* _Ausgewählter Textabschnitt_:
-=-=-=-=-

Ganz so einfach ist es dann doch nicht. Derzeit gibt es drei Zeitzonen in der EU. Dabei gilt in 16 Staaten, darunter Deutschland, dieselbe Zeit. Acht Länder sind Deutschland eine Stunde voraus, drei hinken eine Stunde hinterher. Und die EU-Staaten, die der Abschaffung der Zeitumstellung immerhin mehrheitlich zustimmen müssen, sind noch recht uneins, ob der Zeitwechsel überhaupt weg soll und wenn ja, welche Zeit für sie die richtige ist.
Im Baltikum etwa ist man mit der Mehrheit der Deutschen einer Meinung: Eine dauerhafte Sommerzeit soll es sein. Die Slowakei hingegen fühlt sich der Winterzeit näher und Portugal etwa will sich vom Drehen an der Uhr gar nicht verabschieden. Wird die EU künftig also zu einem Zeiten-Flickenteppich? Oder scheitert die Abschaffung gar schon, weil in der Abstimmung darüber keine Mehrheit erzielt werden kann?
Ein Albtraum für den Flugverkehr
Und dann wäre da ja auch noch die Wirtschaft. Für viele Branchen, gerade in Tourismusregionen, würde sich eine ewige Sommerzeit wohl eher auszahlen: Länger hell bedeutet demnach auch mehr Umsatz. Aber es gibt auch die Branchen, die sich beim Gedanken an eine EU, in der hier die eine Zeit und im nächsten Staat eine andere Zeit gilt, die Haare raufen. Der Flugverkehr etwa. Immerhin sind die Flugpläne schon jetzt eng durchgetaktet: Start und Landung in dem befürchteten Flickenteppich noch zu koordinieren - in den Augen der Airlines ein Organisationschaos.
Es gibt also noch ziemlichen Diskussionsbedarf über den Wechsel auf dem Zifferblatt. Am Montag sollen die EU-Verkehrsminister erstmals gemeinsam debattieren. Und die Zeitumstellung bekommt vielleicht noch einen kleinen Aufschub - bis ihr endgültig die Zeit ausgeht.

-=-=-=-=-

* _Bereitgestelltes Material_:
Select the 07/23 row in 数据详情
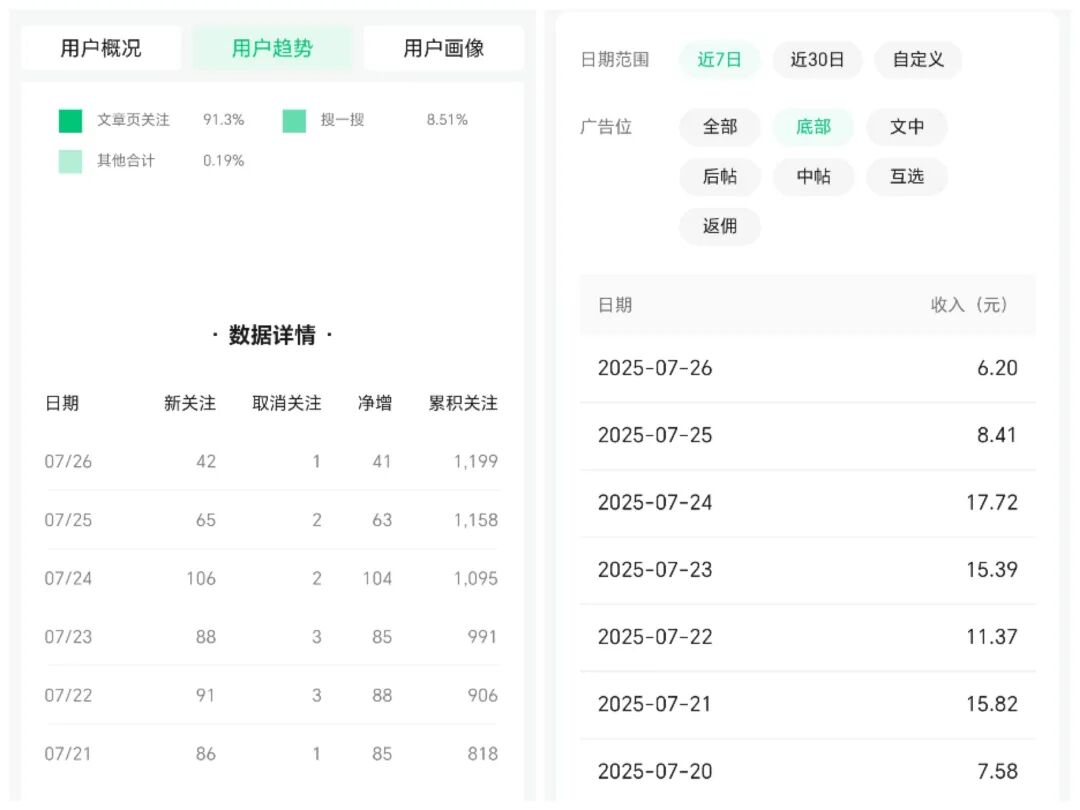 pyautogui.click(x=270, y=636)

-=-=-=-=-

* _Aufgabenliste_:
• 1. Welche Zeitregelung wünscht man sich laut dem Text zur Zeitumstellung im Baltikum?
• 2. Zitiere aus dem Text zur Zeitumstellung alles von „Ganz so einfach“ bis einschließlich „die richtige ist.“.
Das Material spielt für die Aufgaben keine Rolle.

* _Lösungen_:
• 1. Im Baltikum wünscht man sich eine dauerhafte Sommerzeit.

• 2.
Ganz so einfach ist es dann doch nicht. Derzeit gibt es drei Zeitzonen in der EU. Dabei gilt in 16 Staaten, darunter Deutschland, dieselbe Zeit. Acht Länder sind Deutschland eine Stunde voraus, drei hinken eine Stunde hinterher. Und die EU-Staaten, die der Abschaffung der Zeitumstellung immerhin mehrheitlich zustimmen müssen, sind noch recht uneins, ob der Zeitwechsel überhaupt weg soll und wenn ja, welche Zeit für sie die richtige ist.